Burgemeester en wethouders kunnen nadere eisen stellen ten aanzien van de situering en afmetingen van bouwwerken, geen gebouwen zijnde, indien dit noodzakelijk is ter voorkoming van een onevenredige aantasting van de gebruiksmogelijkheden van aangrenzende gronden en bouwwerken.

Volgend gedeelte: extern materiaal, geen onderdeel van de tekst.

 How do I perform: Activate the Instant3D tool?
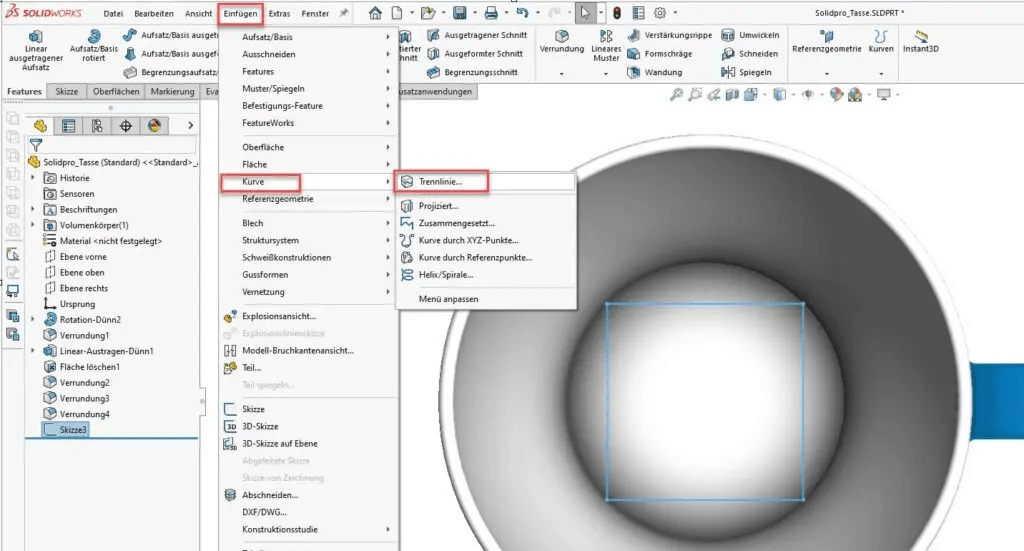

6.4 Afwijken van de bouwregels

Het bevoegd gezag kan omgevingsvergunning verlenen ter afwijking van het bepaalde in 6.2 voor:

  1. a. één mobiel kiosk/toiletgebouw, welke qua aard en afmetingen bij de bestemming past en met dien verstande dat de bouwhoogte maximaal 2,5 m bedraagt en de oppervlakte maximaal 60 m2 bedraagt;
  2. b. het oprichten van bouwwerken, geen gebouwen zijnde, met een maximale bouwhoogte van 2,5 m en een maximale gezamenlijke oppervlakte van alle bouwwerken, geen gebouwen zijnde, binnen de bestemming van 100 m2;

Onder de volgende voorwaarden:

  1. c. door de aanwezigheid van de beoogde bouwwerken worden de waterstaatsdoeleinden niet onaanvaardbaar belemmerd en Rijkswaterstaat is terzake gehoord;
  2. d. op last van Rijkswaterstaat wordt het mobiele kiosk/toiletgebouw verwijderd als overstroming van de uiterwaard met hoog rivierwater dreigt.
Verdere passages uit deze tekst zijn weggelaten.